The business, which was launched in 2010, creates a range of premium instant noodles inspired by classic Thai, Chinese and Japanese flavours. Kabuto was born after the firm’s founder, Crispin Busk, saw a gap in the market for high-quality instant noodles made using only natural ingredients, and without additives, flavour enhancers or preservatives.
The new deal with grocery chain, Franprix, has been a year in the making after the business attended global food and beverage trade show, Gulfood, in 2017.
French buyers tasted the instant noodles at the show, and the business has now completed its first order, sending 2,600 instant noodles to the supermarket group as part of a contract that will see them provide 65,000 pots to Franprix over the next year.
Kabuto Noodles has seen significant success in the UK and sells its range of noodles in major supermarkets and independent shops. Its products are also exported to more than 10 countries, including Russia, Malaysia and Iceland.
Exports currently account for 5% of the brand’s £4m turnover.
Kabuto Noodles first started its export journey in 2014 and has been working with advisers from the Department for Environment, Food & Rural Affairs (Defra) and Department for International Trade (DIT) to help identify potential overseas markets and insight on international competitors.
As part of the Food is GREAT campaign, Defra and DIT are supporting many businesses to take the leap and sell their food and drink products abroad. The campaign is a cross-departmental initiative to showcase the calibre of UK food and drink overseas and help firms build new exporting relationships.
Sophie Venner, sales manager at Kabuto Noodles, said: “Exporting is something that happened organically for our business with our first international buyers approaching us directly. We’re very lucky that our products have global appeal.

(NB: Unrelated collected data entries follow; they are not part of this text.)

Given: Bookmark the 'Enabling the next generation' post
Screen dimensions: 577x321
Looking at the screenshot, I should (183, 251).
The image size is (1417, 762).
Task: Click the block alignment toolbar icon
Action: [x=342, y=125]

“We’ve been working with the team at DIT since 2012 and in that time they have provided us with in-depth market research and competitor analysis, which helped create our international pricing. Of course, exporting isn’t without its challenges. We first met buyers from Franprix a year ago, which shows how far in advance you need to start planning for overseas sales. Ahead of the deal, we had to translate all our labels in French, which is a costly and time-consuming job.
“One of the things we found tricky in the beginning was the disparity between flavour preferences in different countries. For instance, our chicken flavour noodles are our top sellers in the UK, but this didn’t sell well in France and customers there much prefer our miso and beef variations.
“For any business looking to export their products, I’d say go for it – but make sure you get the advice from organisations like DIT. If we can do it, so can many other South West firms.”